Funding to the much-hyped Social TV category has dropped over 60% YoY as deal activity is dominated by small-ball early-stage investments.
Dozens of venture-backed companies now offer tools and technologies to facilitate social communication around the television experience. From real-time TV guides monitoring Twitter activity to TV-specific social networks, these firms are generally grouped under the umbrella of “Social TV.” Social TV covers a wide range of functions, but the space can generally be divided into four different sub-categories described below, along with sample companies for each.
TV Content Discovery and Interaction: Companies that offer apps and platforms to help consumers find, discuss and interact with TV-related content.
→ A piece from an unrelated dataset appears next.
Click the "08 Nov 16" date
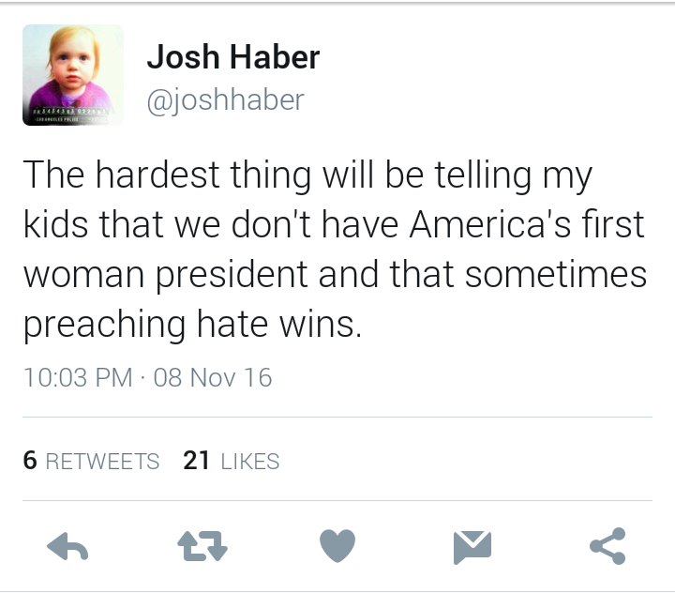pyautogui.click(x=212, y=378)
This includes electronic programming guides, second-screen TV social networks, TV check-in services and recommendation apps. Examples include TweetTV, AdaptiveBlue (dba GetGlue) and SMRTV.
Data and Analytics: Companies that provide tools to measure and analyze social media data from TV programming and commercials. This sub-category also includes companies that provide metadata to content providers. Examples include Networked Insights and Watchwith.
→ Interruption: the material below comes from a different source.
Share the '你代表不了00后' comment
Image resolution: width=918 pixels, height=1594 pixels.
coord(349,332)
Social TV Engagement and Marketing: Companies offering solutions to help brands engage with television audiences using social techniques. This includes Kwarter and Mass Relevance.
Social TV Enablement: Companies that provide services to facilitate and manage Social TV apps and platforms including synchronized broadband detection and content recognition. Examples include WyWy and Civolution.
Since the start of 2012, Social TV start-ups have raised just over $118M across 46 deals. But despite the hype and promise surrounding Social TV, venture capital funding to the Social TV space has dropped 62% on a year-over-year basis while deal activity has dipped nearly 30%. Q1 2012 saw a brief spike in funding behind several follow-on deals including AdaptiveBlue, Bluefin Labs (since acquired by Twitter) and WayIn.
The decline in funding may be due to the fact that the exits in the Social TV space to-date have been mediocre at best (think acqui-hires or asset sales dressed up as acquisitions). IntoNow, GoMiso and the on-again / off-again acquisition of GetGlue by Viggle were all small ball at best.
In addition to completing less deals in Social TV than a year ago, the deals in Social TV are getting smaller on average and come almost entirely at the early-stage. Nearly 80% of deal activity within the Social TV space occurred at the Seed/Angel or Series A Stages in the past year. Less than 10% of all deals in the last year came at the Series D+ stages highlighting the fact that few firms have even been able to get to the mid- to later-stages.
Geographically, deal activity for Social TV startups largely concentrates around Silicon Valley and New York, which took 38% and 16% of all deals in the past two years, respectively. But a number of venture-backed Social TV firms are also centered in international markets including England (Fanatix, PlayJam) and Germany (Wywy, Zapitano).